Brief - Among the entries below, how many lines have the word "selector"? Answer only with the number.

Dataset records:
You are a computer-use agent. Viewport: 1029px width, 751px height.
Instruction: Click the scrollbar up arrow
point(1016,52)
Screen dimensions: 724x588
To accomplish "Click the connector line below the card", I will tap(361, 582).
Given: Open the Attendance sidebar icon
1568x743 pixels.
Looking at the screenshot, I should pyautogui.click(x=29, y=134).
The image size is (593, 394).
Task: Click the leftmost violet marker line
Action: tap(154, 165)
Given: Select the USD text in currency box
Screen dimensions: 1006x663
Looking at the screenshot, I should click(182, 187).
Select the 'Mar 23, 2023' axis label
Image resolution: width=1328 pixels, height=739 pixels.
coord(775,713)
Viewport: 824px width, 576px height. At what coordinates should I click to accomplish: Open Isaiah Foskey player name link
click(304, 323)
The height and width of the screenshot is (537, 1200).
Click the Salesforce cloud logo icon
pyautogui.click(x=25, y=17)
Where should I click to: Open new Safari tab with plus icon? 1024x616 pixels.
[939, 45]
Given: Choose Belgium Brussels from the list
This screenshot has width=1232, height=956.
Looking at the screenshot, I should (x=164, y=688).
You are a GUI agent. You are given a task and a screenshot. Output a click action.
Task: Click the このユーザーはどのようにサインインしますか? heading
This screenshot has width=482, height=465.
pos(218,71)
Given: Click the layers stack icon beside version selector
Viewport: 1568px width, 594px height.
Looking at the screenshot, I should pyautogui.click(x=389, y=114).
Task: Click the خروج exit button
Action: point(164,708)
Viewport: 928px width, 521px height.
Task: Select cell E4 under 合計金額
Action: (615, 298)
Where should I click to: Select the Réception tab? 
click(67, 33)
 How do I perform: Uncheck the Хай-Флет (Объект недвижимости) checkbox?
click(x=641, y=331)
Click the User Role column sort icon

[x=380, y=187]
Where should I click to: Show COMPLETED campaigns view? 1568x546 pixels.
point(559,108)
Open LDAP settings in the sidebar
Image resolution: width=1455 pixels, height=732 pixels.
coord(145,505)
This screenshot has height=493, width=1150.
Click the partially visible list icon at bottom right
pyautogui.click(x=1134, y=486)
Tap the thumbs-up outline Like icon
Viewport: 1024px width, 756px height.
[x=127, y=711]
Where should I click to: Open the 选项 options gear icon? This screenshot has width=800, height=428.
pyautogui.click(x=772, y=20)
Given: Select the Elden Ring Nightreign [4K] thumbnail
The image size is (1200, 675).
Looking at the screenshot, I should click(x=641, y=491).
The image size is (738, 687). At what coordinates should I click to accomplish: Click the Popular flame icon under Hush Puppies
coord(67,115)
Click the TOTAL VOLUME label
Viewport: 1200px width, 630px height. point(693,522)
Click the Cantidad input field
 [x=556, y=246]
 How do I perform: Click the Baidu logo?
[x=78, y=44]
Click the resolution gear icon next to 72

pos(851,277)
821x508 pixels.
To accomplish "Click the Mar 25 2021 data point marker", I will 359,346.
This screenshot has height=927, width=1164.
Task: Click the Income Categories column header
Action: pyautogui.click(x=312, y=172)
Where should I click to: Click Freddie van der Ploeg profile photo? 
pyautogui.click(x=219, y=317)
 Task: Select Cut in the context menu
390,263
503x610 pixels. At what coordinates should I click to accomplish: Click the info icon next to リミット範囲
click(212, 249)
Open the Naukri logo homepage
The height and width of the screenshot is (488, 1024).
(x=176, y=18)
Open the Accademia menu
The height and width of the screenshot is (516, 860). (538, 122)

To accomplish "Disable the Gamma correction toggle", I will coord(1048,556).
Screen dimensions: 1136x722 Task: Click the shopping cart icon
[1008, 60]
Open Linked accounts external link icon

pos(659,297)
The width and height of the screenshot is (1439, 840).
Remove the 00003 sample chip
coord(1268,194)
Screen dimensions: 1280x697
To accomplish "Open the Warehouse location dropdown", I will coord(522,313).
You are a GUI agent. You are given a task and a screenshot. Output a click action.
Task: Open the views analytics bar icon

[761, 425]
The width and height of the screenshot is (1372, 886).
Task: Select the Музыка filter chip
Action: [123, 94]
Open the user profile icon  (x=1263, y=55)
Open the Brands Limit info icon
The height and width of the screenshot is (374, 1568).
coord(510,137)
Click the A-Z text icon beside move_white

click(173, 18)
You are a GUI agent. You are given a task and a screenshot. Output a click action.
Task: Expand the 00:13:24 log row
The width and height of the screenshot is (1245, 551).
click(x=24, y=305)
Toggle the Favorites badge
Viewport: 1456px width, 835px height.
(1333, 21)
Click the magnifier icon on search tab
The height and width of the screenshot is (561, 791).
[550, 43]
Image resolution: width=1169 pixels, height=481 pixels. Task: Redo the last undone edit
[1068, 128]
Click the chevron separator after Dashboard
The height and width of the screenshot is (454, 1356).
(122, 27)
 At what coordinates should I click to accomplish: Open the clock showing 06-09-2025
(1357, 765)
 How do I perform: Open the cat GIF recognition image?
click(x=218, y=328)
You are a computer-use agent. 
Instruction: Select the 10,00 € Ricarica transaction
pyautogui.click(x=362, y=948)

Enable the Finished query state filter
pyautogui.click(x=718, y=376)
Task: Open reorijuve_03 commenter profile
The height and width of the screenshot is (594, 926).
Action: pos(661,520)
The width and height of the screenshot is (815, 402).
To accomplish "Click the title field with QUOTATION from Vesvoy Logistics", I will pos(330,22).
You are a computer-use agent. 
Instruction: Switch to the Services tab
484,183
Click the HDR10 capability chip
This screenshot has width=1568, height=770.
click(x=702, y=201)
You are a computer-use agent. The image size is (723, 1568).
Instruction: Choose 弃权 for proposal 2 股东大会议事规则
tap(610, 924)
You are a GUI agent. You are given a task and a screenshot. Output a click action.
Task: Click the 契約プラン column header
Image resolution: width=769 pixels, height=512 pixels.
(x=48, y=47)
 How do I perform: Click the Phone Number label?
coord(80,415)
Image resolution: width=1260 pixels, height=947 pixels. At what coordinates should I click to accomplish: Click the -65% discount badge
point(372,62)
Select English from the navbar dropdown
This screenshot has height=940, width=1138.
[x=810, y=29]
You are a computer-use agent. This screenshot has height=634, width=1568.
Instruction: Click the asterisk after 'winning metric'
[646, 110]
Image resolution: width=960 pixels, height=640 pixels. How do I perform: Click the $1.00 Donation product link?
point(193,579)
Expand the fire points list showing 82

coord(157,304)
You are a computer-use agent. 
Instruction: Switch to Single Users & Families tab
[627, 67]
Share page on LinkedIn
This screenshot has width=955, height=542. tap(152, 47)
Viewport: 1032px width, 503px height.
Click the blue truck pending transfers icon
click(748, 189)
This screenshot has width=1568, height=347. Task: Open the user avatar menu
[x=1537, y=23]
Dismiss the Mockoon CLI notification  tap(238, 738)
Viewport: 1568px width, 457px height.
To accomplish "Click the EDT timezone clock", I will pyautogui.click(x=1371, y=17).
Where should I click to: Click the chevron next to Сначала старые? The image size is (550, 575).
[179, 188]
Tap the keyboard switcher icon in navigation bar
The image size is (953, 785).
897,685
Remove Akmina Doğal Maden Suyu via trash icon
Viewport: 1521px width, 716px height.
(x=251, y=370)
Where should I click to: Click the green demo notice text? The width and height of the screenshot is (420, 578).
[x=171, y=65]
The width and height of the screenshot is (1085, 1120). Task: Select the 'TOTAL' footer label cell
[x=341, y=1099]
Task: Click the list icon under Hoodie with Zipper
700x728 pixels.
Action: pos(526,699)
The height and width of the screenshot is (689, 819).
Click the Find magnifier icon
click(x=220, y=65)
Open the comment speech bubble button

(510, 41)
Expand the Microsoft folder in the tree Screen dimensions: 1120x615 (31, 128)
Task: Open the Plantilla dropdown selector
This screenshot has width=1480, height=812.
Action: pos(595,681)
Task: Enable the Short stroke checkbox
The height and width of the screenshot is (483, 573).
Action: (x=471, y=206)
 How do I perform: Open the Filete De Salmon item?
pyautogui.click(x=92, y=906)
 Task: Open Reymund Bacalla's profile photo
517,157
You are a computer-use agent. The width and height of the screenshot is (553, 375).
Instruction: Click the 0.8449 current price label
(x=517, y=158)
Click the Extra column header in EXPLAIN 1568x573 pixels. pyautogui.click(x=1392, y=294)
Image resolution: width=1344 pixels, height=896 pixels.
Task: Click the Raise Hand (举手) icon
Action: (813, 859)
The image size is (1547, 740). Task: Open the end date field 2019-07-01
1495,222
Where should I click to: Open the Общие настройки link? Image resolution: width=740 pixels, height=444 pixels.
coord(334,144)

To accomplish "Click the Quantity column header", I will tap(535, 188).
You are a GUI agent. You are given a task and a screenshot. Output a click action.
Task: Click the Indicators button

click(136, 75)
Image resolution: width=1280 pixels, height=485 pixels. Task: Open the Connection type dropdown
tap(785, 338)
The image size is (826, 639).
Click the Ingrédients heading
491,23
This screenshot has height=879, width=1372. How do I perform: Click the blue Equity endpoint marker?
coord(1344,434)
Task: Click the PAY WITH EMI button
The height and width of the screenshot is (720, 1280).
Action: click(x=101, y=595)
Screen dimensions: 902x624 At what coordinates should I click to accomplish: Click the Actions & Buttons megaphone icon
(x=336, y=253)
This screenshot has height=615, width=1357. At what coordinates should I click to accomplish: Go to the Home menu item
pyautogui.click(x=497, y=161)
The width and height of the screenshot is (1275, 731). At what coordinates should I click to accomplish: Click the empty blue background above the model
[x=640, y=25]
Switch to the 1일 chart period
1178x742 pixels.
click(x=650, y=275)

Answer to this problem - 2